省エネで日々の光熱費もダウンして、コスパがいいの!となりがちですが、
そのお家を建てるために建築コストが大幅アップして、住宅ローンで生活が圧迫されるなんてことにもなりかねません…。

断熱性能が高い家は、外の暑さや寒さの影響を受けにくくなります。
冬にはとても頼もしい性能ですが、断熱性能が良すぎると保温力が高いため、日差しの入り方によっては室内の熱が抜けにくく感じることもあります。
夏だけでなく春や秋でも、条件が重なると室内が暑くなりすぎることも…
※オーバーヒートのリスクに関して前回のブログもご確認ください→① 高断熱住宅と日射遮蔽・日射取得の関係は?
だからこそ、「断熱性能が最も高い=必ず快適」というわけではないんです。

CAFな家では「どの家も断熱等級7が最適解」とは考えていません。
というのも、家づくりは「地域によって答えが変わる」からです。
広島や岡山は比較的温暖な地域で、寒冷地(北海道や東北)と同じ考え方の家づくりがそのまま当てはまるわけではありません。
もちろん、備北のように雪が多い地域やご要望がある場合には、CAFな家で断熱等級7で家を建てることは可能です。
トリプルガラスの窓を採用したり、断熱材の厚みを増すために付加断熱(内と外のW断熱)などをすることで実現できます。
予算や間取りと断熱性能のバランスを取りつつ、暖房・換気計画なども含めてトータルで考えることが必要です。

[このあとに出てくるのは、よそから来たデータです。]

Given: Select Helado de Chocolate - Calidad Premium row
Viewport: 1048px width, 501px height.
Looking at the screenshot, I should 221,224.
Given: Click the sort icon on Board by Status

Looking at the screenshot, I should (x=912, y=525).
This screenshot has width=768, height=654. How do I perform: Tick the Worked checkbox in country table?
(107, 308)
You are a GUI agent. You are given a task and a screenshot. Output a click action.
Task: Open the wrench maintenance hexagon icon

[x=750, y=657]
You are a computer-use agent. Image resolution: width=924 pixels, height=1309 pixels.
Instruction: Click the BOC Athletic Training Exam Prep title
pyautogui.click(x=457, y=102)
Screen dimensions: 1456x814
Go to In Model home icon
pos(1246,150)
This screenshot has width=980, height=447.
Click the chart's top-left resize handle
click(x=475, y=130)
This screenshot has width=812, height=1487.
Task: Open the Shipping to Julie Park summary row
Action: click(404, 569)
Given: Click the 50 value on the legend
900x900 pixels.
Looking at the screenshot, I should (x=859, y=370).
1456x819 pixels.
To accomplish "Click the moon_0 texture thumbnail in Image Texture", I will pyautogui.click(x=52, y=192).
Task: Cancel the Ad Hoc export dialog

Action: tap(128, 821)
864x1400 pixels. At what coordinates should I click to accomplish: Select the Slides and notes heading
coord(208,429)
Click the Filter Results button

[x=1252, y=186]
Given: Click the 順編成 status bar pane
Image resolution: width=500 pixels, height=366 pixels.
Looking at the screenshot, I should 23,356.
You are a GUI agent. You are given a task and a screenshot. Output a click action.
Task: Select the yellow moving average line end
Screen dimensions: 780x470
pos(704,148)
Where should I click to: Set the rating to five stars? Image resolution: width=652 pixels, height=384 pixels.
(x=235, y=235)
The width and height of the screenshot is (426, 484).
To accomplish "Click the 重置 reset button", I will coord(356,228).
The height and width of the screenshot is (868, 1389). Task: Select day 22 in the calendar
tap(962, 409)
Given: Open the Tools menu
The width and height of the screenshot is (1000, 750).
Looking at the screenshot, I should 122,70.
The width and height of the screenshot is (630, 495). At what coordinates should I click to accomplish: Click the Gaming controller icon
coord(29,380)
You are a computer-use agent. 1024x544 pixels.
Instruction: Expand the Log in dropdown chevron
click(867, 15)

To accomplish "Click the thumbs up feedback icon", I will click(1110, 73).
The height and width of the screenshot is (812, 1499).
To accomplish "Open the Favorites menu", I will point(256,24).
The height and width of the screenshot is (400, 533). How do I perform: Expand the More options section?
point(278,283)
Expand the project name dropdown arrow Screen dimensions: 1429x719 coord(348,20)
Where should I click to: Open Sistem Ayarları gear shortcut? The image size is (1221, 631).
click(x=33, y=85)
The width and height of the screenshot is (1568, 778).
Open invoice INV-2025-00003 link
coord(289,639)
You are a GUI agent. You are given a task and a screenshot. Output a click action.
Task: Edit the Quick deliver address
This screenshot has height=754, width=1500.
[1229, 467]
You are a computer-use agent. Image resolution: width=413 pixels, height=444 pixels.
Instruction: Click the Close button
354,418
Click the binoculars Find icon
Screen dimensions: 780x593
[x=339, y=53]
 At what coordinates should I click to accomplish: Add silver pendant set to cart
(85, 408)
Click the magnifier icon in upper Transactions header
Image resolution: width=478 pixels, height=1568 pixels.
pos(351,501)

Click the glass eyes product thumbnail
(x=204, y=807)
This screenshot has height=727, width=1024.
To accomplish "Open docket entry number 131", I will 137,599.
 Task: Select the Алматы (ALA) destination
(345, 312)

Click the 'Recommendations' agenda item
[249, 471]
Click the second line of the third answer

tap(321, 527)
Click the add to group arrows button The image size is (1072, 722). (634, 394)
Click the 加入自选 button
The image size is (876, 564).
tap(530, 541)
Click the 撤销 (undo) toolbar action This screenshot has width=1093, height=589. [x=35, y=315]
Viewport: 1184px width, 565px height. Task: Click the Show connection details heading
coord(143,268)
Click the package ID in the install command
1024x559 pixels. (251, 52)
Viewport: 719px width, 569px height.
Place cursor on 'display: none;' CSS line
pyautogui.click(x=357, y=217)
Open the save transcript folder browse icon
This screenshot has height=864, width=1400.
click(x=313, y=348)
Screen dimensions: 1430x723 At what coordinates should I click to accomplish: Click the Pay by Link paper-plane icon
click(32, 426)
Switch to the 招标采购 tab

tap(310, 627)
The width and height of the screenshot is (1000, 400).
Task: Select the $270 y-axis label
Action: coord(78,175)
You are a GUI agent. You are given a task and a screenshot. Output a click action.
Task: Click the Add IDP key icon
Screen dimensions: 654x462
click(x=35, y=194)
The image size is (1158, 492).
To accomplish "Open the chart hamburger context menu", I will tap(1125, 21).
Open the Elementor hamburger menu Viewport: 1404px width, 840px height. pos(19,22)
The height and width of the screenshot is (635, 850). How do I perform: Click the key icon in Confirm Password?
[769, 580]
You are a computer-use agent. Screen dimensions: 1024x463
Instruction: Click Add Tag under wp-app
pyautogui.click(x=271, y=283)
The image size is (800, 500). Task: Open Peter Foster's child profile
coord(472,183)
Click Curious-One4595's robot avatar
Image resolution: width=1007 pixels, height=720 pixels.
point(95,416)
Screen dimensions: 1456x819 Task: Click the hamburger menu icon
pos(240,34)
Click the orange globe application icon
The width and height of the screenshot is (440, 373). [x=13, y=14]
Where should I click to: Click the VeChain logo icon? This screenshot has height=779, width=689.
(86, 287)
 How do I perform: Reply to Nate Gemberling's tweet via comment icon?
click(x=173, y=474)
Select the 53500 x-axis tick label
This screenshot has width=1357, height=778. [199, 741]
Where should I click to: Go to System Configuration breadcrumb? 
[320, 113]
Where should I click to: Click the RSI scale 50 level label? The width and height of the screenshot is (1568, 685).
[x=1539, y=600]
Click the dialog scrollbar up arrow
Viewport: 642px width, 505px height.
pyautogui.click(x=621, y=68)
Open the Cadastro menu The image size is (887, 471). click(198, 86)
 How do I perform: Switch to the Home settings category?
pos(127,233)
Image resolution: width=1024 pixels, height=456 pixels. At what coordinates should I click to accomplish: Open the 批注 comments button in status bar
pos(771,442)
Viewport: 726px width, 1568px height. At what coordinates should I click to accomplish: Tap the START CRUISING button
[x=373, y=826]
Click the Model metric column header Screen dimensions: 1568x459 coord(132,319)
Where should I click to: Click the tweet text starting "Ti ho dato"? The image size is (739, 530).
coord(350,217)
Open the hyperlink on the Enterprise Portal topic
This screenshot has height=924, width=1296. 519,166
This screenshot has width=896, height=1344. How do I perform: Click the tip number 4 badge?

広島や岡山の気候を前提にすると、ちょうどいいバランスを考えた結果、CAFな家ではほとんどが断熱等級6になりました。
(広島・岡山は断熱等級6が良いというわけではありません。)
私たちは、「いちばん優れた数字の家」ではなく、そのご家族がその土地で無理なく心地よく快適に暮らせることを大切にしています。

広島・岡山エリアでは、最上級の等級7でなくてもきちんと設計された住まいでは、1年中快適に過ごせます。
実際にCAFな家で建てられたオーナー様のお家では、
「断熱等級6+高気密+24時間熱交換換気システム+太陽光発電(+蓄電池)」
とルームエアコン1台でも十分に冬暖かく、夏涼しいと感じられる方もいらっしゃいます。
CAFな家のUa値の直近平均は、【0.39】※断熱等級だと6.5くらいです
数値の良い性能も大事ですが、それ以上に暮らしやすさに合わせた性能にすることが大切だと考えています。
また性能は、断熱だけを高めれば快適になるわけではありません。
快適な室内環境には、上記のように「断熱」「気密」そしてもうひとつ「換気」の3セットがとても重要です!
この3つがそろってこそ、高い断熱性能が発揮され高性能住宅といえるでしょう。